Our software is at the core of several network management solutions in operation in Germany.
With references in passenger air traffic control (Deutsche Flugsicherung) as well as fixed phone (Arcor) and mobile phone (Die Bahn, T-Mobile) networks, the SmartSuite has demonstrated its reliability and its adaptability.
More details on these realizations?
DFS - CMMC - Passenger air traffic • Supervision of the control rooms • 4 sites watching numerous types of equipment (DEC, MatixE7, Cisco) and up to 10 ATC proxies for the validation of the management applications • 4.000 managed objects • 6 operators.
DFS - MaC/S - Passenger air traffic • Supervision of the radars • 1 site watching 29 radars spread all over Germany • 40.000 managed objects • 18 operators.
DFS - Tower - Passenger air traffic • Prototype watching 3 control towers • 17 control towers spread all over Germany • 100.000 managed objects • 60 operators.
Arcor - IFM-T -Fixed phone network • Replacement of 14 types management systems • Topological view and surveillance of the network all over Germany • Correlation, logging and processing of the alarms • PDH, SDH, WDM, DSL and ISDN • 10,000 elements with 110,000 managed equipments for a total of more than 1,000,000 logical and physical termination points over 2,420 sites • 90 operators.
Die Bahn - IFM-G - GSM/R network • Replacement of 6 management systems • Surveillance of the whole network in Germany • Logging and processing of the alarms • 2,600 GSM radio stations • 30 operators.
What was the role of inWay in these realizations?
inWay concentrates on the development of applications and services for the SmartSuite.
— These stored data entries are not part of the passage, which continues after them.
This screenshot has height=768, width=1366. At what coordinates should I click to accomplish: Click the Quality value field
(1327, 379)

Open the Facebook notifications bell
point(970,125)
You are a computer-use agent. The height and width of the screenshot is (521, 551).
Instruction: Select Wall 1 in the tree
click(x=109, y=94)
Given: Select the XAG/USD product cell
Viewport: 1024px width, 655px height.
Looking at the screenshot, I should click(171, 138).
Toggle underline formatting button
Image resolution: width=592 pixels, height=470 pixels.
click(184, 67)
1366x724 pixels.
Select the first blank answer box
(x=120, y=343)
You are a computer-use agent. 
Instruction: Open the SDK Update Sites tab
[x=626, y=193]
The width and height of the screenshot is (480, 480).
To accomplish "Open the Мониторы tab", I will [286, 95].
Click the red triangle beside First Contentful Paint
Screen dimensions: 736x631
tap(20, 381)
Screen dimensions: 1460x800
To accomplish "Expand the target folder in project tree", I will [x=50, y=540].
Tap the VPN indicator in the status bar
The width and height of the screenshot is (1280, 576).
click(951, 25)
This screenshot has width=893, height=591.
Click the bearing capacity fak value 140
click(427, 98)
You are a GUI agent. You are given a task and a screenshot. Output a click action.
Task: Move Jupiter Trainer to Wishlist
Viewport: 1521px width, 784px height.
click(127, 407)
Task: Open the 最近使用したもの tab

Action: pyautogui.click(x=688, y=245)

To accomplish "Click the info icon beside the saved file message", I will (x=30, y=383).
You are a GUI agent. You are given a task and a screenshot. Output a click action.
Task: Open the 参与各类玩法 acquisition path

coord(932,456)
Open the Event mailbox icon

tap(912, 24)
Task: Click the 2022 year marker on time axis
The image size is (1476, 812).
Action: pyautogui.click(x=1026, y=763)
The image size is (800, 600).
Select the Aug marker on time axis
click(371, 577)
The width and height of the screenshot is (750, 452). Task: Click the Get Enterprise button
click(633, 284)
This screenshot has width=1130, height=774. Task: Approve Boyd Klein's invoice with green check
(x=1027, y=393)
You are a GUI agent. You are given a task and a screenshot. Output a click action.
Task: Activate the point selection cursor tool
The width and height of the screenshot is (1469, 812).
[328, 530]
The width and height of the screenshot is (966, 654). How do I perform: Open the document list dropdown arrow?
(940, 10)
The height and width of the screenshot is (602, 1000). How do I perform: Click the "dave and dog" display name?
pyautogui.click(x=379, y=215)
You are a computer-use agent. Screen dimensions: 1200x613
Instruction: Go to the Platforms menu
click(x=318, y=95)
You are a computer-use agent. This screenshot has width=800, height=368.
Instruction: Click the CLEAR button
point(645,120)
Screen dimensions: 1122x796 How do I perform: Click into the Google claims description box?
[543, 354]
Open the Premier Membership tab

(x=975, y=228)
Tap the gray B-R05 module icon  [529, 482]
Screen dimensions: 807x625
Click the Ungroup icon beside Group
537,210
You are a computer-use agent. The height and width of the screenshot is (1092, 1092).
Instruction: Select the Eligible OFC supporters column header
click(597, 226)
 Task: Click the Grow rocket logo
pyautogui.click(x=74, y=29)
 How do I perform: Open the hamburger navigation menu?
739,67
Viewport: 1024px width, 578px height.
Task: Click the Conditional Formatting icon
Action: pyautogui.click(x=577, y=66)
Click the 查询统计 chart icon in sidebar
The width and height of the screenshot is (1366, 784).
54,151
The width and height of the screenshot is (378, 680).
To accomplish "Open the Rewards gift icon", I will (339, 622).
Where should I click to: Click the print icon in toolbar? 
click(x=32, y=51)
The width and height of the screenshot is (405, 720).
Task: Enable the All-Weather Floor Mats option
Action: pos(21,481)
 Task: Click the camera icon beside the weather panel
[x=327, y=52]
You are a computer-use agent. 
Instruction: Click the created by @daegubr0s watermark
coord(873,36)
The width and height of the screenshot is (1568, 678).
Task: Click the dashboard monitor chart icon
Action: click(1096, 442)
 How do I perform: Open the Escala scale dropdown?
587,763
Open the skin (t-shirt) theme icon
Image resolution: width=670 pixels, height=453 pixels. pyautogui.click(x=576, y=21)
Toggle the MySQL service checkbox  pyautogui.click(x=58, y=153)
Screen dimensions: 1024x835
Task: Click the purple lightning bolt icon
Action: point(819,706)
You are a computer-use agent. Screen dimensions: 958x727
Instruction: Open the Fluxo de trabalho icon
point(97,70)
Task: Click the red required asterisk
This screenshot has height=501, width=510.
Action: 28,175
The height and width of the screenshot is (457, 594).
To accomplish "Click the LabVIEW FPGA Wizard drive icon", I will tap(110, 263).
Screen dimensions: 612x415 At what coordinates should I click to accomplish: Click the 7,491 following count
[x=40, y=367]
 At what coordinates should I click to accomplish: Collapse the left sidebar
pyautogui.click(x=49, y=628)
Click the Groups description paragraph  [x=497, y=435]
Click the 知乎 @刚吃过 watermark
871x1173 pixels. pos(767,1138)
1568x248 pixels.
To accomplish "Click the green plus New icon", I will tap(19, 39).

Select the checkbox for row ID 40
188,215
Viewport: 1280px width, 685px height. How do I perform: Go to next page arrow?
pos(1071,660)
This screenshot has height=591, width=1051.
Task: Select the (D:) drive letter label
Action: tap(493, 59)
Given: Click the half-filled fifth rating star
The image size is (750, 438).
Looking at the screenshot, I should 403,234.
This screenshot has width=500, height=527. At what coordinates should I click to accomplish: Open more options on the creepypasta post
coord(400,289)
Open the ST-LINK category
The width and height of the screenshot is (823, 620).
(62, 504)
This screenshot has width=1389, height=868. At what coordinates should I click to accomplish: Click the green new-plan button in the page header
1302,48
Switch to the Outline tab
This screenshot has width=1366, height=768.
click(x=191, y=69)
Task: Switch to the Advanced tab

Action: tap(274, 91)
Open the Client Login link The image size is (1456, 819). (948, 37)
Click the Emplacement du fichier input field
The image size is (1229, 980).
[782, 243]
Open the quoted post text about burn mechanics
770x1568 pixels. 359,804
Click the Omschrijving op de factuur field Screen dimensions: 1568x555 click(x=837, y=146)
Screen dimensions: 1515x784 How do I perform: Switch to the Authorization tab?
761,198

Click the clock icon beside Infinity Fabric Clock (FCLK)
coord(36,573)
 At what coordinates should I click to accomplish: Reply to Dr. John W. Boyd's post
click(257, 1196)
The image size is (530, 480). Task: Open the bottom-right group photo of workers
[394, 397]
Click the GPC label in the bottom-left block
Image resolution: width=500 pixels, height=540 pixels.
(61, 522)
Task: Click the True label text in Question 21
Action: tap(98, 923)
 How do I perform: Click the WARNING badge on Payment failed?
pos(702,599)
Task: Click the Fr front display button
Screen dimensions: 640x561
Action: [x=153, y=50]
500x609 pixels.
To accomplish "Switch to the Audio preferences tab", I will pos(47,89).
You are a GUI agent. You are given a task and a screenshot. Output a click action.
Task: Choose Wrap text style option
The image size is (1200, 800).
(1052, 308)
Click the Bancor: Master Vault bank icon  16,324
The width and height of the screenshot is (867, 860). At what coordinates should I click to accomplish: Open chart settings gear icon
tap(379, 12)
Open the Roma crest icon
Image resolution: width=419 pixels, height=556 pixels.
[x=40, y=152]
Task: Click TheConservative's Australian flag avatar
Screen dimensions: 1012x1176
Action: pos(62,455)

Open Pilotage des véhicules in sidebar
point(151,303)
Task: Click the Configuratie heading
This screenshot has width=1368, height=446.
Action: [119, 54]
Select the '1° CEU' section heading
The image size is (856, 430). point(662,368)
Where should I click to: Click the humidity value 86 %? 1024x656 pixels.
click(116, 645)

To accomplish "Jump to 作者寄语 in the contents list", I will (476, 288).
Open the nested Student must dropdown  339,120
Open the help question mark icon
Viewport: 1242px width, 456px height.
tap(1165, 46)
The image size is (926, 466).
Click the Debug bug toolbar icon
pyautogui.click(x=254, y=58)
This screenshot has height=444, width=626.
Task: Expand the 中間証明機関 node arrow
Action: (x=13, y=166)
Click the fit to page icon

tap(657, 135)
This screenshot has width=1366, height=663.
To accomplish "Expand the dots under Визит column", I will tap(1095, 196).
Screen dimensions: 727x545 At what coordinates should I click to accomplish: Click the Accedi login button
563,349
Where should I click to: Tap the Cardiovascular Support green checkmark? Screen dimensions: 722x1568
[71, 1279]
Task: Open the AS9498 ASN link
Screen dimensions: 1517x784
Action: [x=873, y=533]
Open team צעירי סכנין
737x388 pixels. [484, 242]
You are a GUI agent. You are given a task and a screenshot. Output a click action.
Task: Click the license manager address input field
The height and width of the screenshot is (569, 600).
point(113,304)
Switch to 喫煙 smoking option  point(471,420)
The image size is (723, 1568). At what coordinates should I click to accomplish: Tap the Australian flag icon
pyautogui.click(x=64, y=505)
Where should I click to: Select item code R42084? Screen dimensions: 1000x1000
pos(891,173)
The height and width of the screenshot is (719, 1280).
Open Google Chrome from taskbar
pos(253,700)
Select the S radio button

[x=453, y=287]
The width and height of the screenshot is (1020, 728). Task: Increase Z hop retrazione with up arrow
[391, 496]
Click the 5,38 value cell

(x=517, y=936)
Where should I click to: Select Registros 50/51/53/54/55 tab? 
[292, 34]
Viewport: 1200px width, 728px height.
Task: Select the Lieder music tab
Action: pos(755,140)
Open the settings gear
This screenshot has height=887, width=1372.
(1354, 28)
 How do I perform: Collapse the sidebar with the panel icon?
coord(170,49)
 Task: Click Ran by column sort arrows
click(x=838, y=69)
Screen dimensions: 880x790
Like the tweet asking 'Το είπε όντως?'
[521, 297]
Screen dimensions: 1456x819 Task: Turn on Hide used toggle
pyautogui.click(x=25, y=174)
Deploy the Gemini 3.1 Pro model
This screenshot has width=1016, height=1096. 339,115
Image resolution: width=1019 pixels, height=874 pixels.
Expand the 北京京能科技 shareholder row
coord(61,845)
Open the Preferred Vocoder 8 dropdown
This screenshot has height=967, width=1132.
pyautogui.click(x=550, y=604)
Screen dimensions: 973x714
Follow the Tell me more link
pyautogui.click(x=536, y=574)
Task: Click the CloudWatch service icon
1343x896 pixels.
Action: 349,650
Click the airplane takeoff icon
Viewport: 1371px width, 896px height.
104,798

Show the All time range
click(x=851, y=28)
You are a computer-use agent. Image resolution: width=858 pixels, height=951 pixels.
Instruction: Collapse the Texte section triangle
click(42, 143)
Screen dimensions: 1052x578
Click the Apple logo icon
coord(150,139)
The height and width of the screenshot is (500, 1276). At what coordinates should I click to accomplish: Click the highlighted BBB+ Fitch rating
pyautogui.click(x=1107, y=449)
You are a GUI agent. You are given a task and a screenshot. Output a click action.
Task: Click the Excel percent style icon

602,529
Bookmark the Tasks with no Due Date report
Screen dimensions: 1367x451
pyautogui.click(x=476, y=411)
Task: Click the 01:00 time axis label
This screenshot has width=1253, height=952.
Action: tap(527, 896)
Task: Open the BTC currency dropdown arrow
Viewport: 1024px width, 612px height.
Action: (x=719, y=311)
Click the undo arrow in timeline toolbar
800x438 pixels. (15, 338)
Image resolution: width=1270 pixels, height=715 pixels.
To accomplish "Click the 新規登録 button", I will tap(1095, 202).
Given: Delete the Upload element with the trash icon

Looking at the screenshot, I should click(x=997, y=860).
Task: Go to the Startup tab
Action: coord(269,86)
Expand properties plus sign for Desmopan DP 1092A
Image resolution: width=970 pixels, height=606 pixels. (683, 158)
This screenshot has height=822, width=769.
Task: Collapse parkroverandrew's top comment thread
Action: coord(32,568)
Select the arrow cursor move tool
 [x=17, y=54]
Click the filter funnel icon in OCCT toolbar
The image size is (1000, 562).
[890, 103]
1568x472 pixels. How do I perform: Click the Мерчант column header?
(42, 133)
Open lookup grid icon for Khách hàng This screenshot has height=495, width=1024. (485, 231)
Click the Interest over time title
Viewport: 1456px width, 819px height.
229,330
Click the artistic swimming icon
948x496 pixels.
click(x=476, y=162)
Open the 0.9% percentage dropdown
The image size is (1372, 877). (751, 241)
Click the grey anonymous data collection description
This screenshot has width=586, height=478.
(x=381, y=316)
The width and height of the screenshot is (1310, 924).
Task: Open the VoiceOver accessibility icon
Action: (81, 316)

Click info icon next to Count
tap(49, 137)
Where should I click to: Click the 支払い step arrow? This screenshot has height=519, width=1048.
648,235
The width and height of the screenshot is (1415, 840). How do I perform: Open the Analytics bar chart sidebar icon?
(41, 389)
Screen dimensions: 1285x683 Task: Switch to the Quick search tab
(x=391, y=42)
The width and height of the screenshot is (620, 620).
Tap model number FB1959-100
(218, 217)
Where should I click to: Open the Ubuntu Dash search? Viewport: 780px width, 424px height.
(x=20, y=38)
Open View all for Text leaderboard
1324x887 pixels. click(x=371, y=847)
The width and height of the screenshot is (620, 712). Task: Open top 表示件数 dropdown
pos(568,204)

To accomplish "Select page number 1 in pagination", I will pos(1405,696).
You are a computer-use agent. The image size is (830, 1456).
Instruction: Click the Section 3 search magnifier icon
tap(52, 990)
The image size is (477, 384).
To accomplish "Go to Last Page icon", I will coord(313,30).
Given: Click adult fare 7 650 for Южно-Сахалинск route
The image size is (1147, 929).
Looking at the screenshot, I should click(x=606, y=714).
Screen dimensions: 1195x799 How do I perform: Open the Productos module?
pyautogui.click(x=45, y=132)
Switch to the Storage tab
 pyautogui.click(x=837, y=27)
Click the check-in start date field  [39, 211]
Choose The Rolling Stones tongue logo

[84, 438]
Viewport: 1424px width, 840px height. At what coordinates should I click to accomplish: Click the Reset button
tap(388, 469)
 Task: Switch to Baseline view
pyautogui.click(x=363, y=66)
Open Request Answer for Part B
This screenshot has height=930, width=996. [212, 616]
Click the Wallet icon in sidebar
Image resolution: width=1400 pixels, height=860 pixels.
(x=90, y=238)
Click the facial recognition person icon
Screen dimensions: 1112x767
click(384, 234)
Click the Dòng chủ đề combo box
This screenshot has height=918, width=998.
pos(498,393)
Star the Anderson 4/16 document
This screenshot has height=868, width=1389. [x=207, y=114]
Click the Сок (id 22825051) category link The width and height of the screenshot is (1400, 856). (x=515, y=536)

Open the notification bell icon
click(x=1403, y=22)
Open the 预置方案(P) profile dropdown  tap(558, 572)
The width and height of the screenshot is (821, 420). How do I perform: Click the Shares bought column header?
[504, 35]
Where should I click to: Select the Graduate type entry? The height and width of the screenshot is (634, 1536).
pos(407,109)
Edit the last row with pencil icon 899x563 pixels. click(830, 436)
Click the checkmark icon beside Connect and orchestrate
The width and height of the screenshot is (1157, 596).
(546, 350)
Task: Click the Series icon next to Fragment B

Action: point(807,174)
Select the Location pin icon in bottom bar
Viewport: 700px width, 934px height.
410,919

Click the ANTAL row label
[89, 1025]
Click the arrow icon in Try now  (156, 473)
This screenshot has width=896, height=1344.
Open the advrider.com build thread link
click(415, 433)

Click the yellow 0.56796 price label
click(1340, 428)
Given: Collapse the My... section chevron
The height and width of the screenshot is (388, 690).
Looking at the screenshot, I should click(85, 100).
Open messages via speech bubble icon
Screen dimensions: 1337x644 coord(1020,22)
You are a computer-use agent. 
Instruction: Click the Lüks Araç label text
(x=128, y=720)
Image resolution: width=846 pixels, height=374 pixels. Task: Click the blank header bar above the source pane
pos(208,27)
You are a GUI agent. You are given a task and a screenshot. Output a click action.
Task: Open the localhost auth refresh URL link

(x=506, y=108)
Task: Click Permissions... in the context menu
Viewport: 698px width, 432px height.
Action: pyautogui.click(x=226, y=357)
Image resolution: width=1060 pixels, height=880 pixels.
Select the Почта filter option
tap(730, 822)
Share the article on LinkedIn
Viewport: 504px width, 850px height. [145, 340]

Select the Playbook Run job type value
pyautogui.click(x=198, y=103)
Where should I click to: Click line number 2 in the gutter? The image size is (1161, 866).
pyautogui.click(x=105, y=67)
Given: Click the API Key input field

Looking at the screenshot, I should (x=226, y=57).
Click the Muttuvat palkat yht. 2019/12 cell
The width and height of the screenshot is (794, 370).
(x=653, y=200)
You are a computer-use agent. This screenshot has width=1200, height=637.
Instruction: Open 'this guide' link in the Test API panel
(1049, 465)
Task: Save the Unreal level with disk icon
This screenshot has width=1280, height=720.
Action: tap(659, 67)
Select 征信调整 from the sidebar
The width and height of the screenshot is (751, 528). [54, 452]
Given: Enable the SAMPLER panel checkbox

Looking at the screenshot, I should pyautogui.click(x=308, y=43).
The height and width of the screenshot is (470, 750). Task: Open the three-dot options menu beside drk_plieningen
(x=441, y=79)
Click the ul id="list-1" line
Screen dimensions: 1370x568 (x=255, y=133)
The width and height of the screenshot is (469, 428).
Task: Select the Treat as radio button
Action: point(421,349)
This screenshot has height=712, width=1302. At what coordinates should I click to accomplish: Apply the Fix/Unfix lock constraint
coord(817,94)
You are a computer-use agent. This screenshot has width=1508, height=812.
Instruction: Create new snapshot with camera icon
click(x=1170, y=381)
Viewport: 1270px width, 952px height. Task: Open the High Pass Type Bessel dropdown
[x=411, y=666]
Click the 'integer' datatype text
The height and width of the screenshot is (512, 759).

Solutions are typically built up by integrators and servicing companies.
In principle inWay only sells SmartSuite run-time and development licenses.
Do you have a privileged partner?
All completed projects based on the SmartSuite are the result of a long-time collaboration with Steria-Mummert Consulting, our partner in Germany.
We are looking for a similar association in France.
What if inWay fails?
Given the importance of the SmartSuite for the businesses which have based the administration of their network on it, if for any reason inWay couldn’t guarantee its support, the entire source code would be transmitted by Logitas, who is its legal trustee, to all the companies in possession of a valid maintenance contract.
In parallel, at the request of several of its customers, Steria-Mummert, with our help, has trained a team of specialists for several years in the internal organization of the SmartSuite.